:: EXERCISE DATA

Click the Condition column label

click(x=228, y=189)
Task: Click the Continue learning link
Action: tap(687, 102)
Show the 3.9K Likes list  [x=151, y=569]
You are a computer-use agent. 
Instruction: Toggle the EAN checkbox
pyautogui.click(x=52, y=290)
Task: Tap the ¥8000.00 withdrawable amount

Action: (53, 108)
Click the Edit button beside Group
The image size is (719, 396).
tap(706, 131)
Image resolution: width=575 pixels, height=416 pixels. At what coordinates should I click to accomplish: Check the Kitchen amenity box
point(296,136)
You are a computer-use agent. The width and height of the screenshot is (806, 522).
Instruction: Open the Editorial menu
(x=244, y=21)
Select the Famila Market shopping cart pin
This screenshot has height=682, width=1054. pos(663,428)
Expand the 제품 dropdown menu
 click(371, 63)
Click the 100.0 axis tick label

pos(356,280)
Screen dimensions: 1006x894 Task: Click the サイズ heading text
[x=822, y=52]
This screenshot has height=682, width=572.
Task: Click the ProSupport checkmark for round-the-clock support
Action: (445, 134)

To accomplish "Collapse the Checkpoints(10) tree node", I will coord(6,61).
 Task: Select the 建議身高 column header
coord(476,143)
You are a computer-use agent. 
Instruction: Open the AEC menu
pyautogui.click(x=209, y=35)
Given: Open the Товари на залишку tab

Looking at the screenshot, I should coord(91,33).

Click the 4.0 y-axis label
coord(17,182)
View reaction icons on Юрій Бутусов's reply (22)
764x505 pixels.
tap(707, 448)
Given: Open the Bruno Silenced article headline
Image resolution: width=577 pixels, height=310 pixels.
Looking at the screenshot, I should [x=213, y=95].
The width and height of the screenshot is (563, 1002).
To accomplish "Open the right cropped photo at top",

::::

→ **WORK ITEM**: Reproduce all the records, exactly and in full.

→ **TASK RESULT**:
Click the Condition column label

click(x=228, y=189)
Task: Click the Continue learning link
Action: tap(687, 102)
Show the 3.9K Likes list  [x=151, y=569]
You are a computer-use agent. 
Instruction: Toggle the EAN checkbox
pyautogui.click(x=52, y=290)
Task: Tap the ¥8000.00 withdrawable amount

Action: (53, 108)
Click the Edit button beside Group
The image size is (719, 396).
tap(706, 131)
Image resolution: width=575 pixels, height=416 pixels. At what coordinates should I click to accomplish: Check the Kitchen amenity box
point(296,136)
You are a computer-use agent. The width and height of the screenshot is (806, 522).
Instruction: Open the Editorial menu
(x=244, y=21)
Select the Famila Market shopping cart pin
This screenshot has height=682, width=1054. pos(663,428)
Expand the 제품 dropdown menu
 click(371, 63)
Click the 100.0 axis tick label

pos(356,280)
Screen dimensions: 1006x894 Task: Click the サイズ heading text
[x=822, y=52]
This screenshot has height=682, width=572.
Task: Click the ProSupport checkmark for round-the-clock support
Action: (445, 134)

To accomplish "Collapse the Checkpoints(10) tree node", I will coord(6,61).
 Task: Select the 建議身高 column header
coord(476,143)
You are a computer-use agent. 
Instruction: Open the AEC menu
pyautogui.click(x=209, y=35)
Given: Open the Товари на залишку tab

Looking at the screenshot, I should coord(91,33).

Click the 4.0 y-axis label
coord(17,182)
View reaction icons on Юрій Бутусов's reply (22)
764x505 pixels.
tap(707, 448)
Given: Open the Bruno Silenced article headline
Image resolution: width=577 pixels, height=310 pixels.
Looking at the screenshot, I should [x=213, y=95].
The width and height of the screenshot is (563, 1002).
To accomplish "Open the right cropped photo at top",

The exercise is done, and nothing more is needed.